J'entends le mépris de Joséphine pour Perrette, elle est peu tolérante, elle la dénigre trouvant toujours quelque chose à critiquer. Elle la dit immature, insouciante, irresponsable, peu sérieuse, pas fiable.

  • Une moins que rien ! Tu te rends compte ce qu'elle coûte à la société ?

Je connais Joséphine depuis longtemps, je ne peux pas dire que ce soit une amie, mais une bonne collègue. Je sais combien elle est rigoureuse, sérieuse, consciencieuse, elle a le sens des responsabilités, très professionnelle, elle est rationnelle, logique, et très cultivée. 

 

Moi, je trouve Perrette plutôt sympathique, elle est gentille, toujours gaie et de bonne humeur, insouciante et spontanée, pas méchante du tout, elle aime rendre service, avec elle tout est simple.   

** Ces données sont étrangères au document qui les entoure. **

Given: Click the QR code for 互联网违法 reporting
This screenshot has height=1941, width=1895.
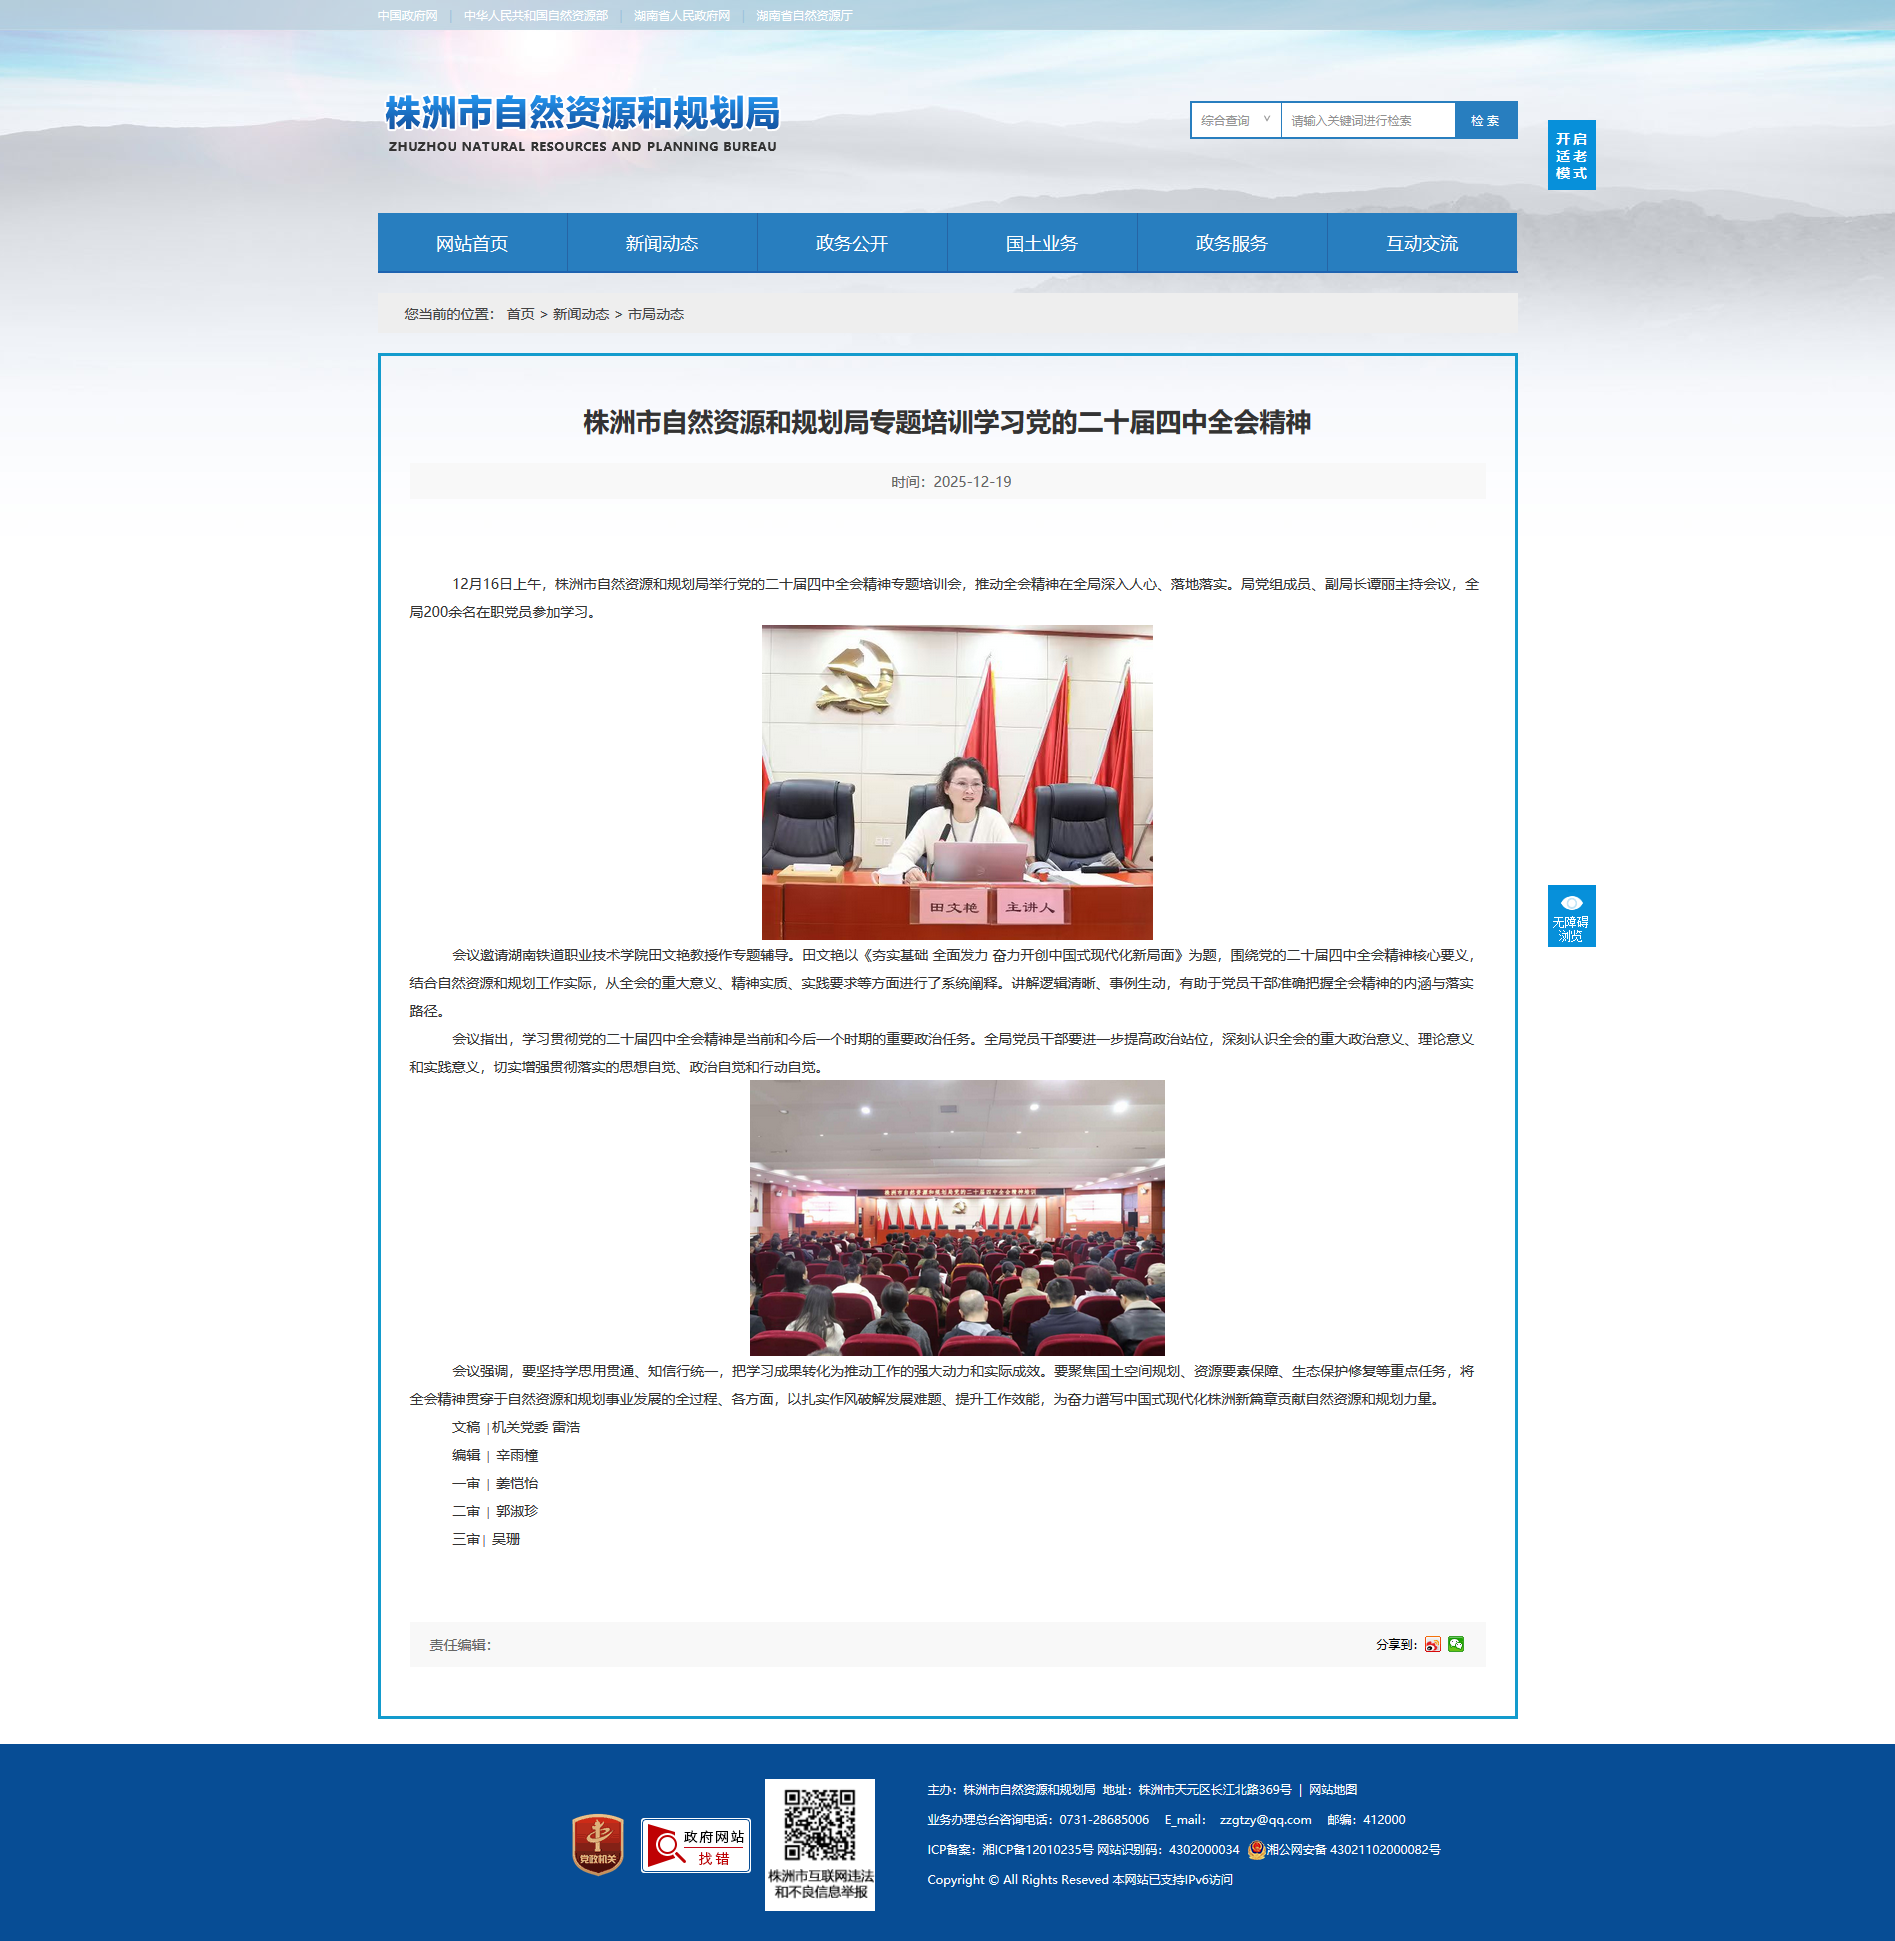Looking at the screenshot, I should 819,1825.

Joséphine avait souhaité aider Perrette, lui apprendre les convenances, l'aider à être plus soigneuse,

Au début elle n'a pas ménagé sa peine, mais elle a très vite réalisé que c'était inutile

  • Elle s'en moque, ça ne l'intéresse pas.

 

Perrette manifeste un désir de liberté enfantine. Elle me fait tendrement sourire quand je la vois sautiller avec légèreté, posant à peine les pieds par terre, évitant toute embûche. Elle porte toujours des jupes courtes, froncées à la taille qui voltigent sur ses longues cuisses musclées. De chaque côté de sa tête ses couettes dansent au rythme de ses pas.

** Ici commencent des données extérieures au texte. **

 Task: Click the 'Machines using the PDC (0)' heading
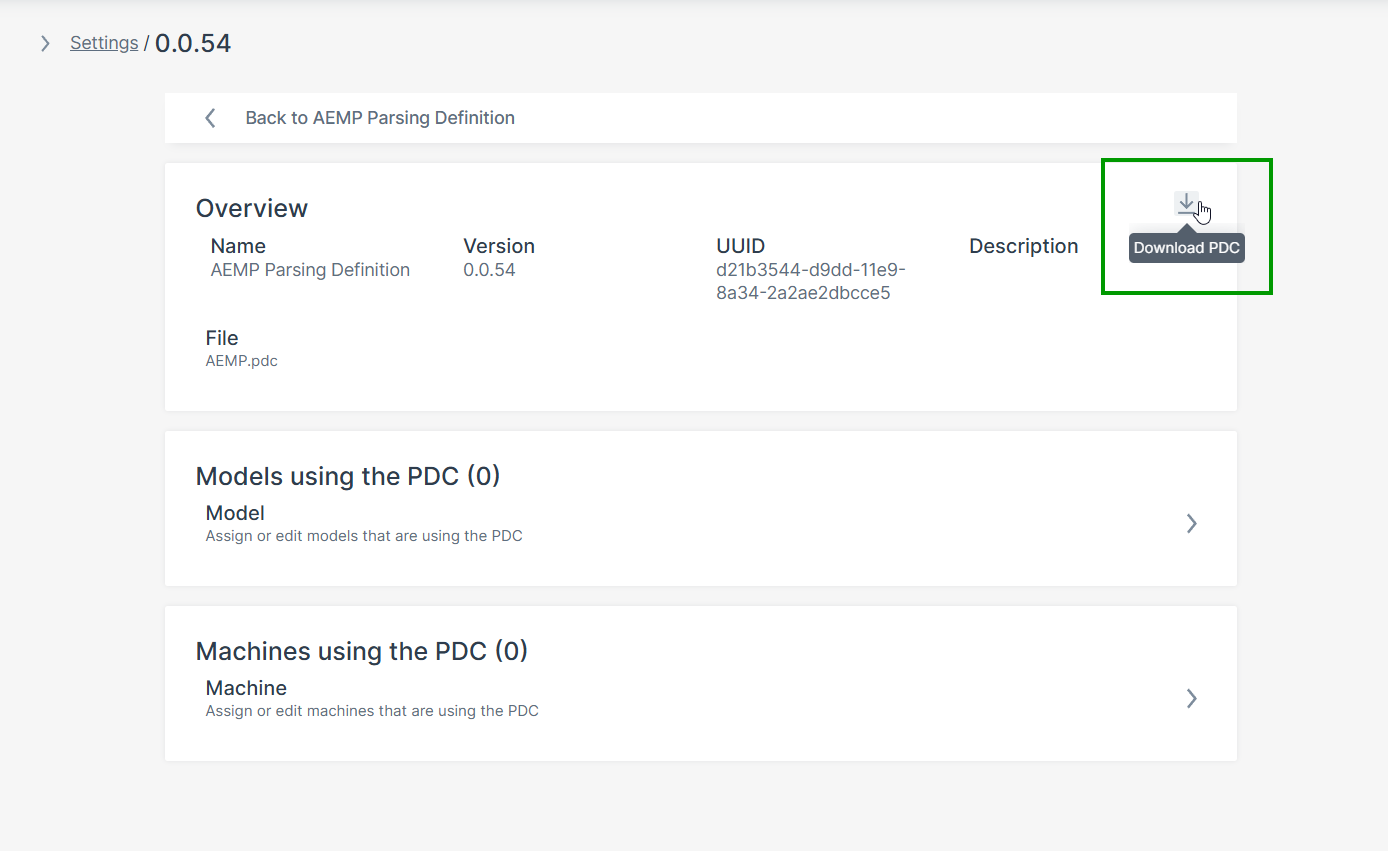[x=362, y=651]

  • Tu vois bien, elle n'a jamais les pieds sur terre.

Joséphine habite un immeuble cossu au centre-ville, Il témoigne de son raffinement, de son bon goût, tout est sobre, distingué, rationnel. Elle n'a jamais été chez Perrette qui habite une petite maison à la périphérie de la ville pleine de fantaisie. Il faut traverser un petit jardin où poussent ça et là, au milieu d'herbes folles, des soucis, des coquelicots, des marguerites, des bleuets dont elle est très fière. Elle dit protéger la nature et bannit tout pesticide, tout fongicide, tout anti-limace. Son jardin doit être un royaume pour les papillons, les abeilles, et il cache une famille de hérissons.

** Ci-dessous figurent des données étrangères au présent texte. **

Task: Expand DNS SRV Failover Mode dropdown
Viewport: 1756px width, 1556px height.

Puis on entre directement, dans la pièce à vivre où je n'aimerais pas vivre. Dans un coin, la cuisine se résume à un évier et une gazinière, au mur deux casseroles sont suspendues et sur une étagère des boites en faïence de tailles croissantes où est écrit en lettres bleues : farine, pâtes, sucre, sel.

Au centre une table ronde avec un napperon et des revues d'adolescentes. Au fond, une cheminée avec un dessus en marbre où elle a disposé ses poupées de collections. Au mur elle a punaisé ses dessins ou peintures et a accroché au plafond des mobiles de sa composition, pommes de pins et petits bouts de bois, petits bateaux ou autres pliages. Mais surtout, Perrette ne peut vivre qu'entourée de coussins ou de peluches en tout genre, de toute taille : des nounours, des singes qu'elle appelle ses kikis, des lapins, des poupées en chiffon. Je cherche sa dernière peluche préférée, elle la rangerait dans un tiroir ? Un polichinelle, comme elle, un cabossé de la vie avec sa bosse et de longs bras qu'elle enroule autour de son cou, lui confiant ses soucis, ses peines ou ses secrets.

 

L'été je sais que Perrette ne s'ennuie pas, elle se promène dans les parcs de la ville, marche le long du canal ou va boire une bière avec des gens de la rue, caressant leurs chiens. Mais là il pleut depuis plusieurs jours, elle doit être seule à tourner en rond. Je décide de lui rendre une petite visite. À mon arrivée je vois Perrette de dos, debout, elle scrute le ciel.  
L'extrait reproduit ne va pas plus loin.